Page 35 - E-BIOSTORIETTE STRUKTUR DAN FUNGSI JARINGAN TUMBUHAN
P. 35

Keadaan keluargaku mungkin saat ini terlihat seperti manusia tanpa
        masalah, meskipun sudah terkenal sebagai kumpulan anak broken home. Aku
        banyak diam, menulis kalimat-kalimat indah dengan menceritakan kepada semua
        orang tentang kesuksesan keluargaku, itu adalah karya topeng raut wajahku. Aku
        begitu menyadari bahwa kelengkapan keluarga adalah hal besar yang selalu ingin
        dimiliki ribuan anak di luar sana. Bohong! Ketika aku bilang bahwa aku dan
        saudaraku baik-baik saja dengan keretakkan keluarga ini. Kemudian tidak jarang
        aku mendengar beberapa ucapan di luar sana,”Eh Pikal, baru pulang sekolah
        langsung jemput adikmu? Ibumu kemana?” Lalu terkadang aku menghela napas
        panjang, membalas pertanyaan itu dengan senyuman. Sementara kulihat lagi
        adikku, matanya berlinang seperti kolam yang sudah penuh dengan air dan
        memerah, sehingga segera kubawa dia pergi menjauh. Isi rumah kami ramai, tapi
        hati kami seperti suara jangkrik yang kesepian di malam hari. Foto ibu jelas
        terpampang di dinding rumah dengan ekspresi senyumnya, tetapi sayangnya wujud
        asli ibu jarang terlihat, ibu seperti bayangan yang muncul sesekali dan lewat
        sebentar. Itulah mengapa, aku harus seperti kepala keluarga bagi adik-adikku yang
        masih belia ini. Padahal jika diingat-ingat kembali, alasan kami tinggal bersama ibu
        karena ayah percaya ibu akan lebih telaten mengurus kami. Namun, semakin lama
        semakin dirasakan, hanya untuk sekadar bertemu dan berkumpul saja kami seperti
        dikejar-kejar waktu; singkat. Entahlah! Aku tidak tahu apa yang dilakukan ibu di
        luar sana sampai terasa begitu menyita waktu berkumpul kami. Aku malu, malu
        pada kenyataan ini. Sejak itulah mengapa aku lebih yakin bahwa hidup ini tidak
        akan bergerak maju bila aku terus diam membisu. Aku harus berusaha keras
        mengubah sedih kami menjadi senyuman, seperti kayuhan sepeda yang akan
        semakin kuat bila terus berjalan naik dan aku ingin berubah.
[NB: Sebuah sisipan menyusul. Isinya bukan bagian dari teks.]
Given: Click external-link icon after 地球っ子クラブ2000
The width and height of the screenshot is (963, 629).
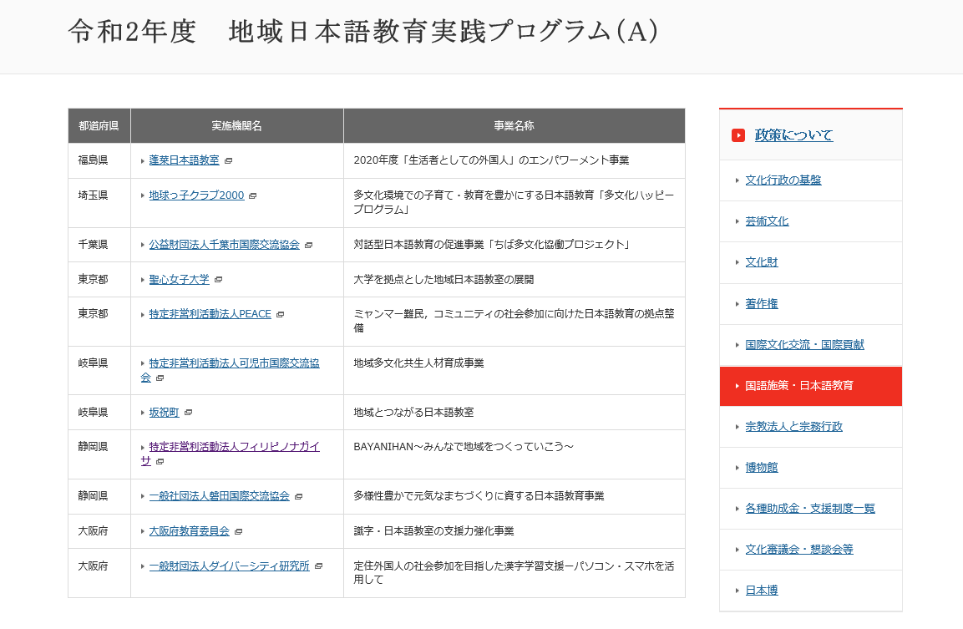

        “Maafkan kakak, kakak akan berusaha melindungi kalian sekuat tenaga. Kakak
        malu, merasa gagal sebagai kakak tertua kalian. Kakak gagal mempertahankan ibu
        dan ayah. Kakak gagal untuk selalu ada bersama kalian. Saat ini kalian masih butuh
        perhatian besar, tapi kita harus tinggal terpisah. Kakak sungguh minta maaf,” ia
        memelukku erat penuh penyesalan. Padahal aku tahu betul ini bukan salahnya.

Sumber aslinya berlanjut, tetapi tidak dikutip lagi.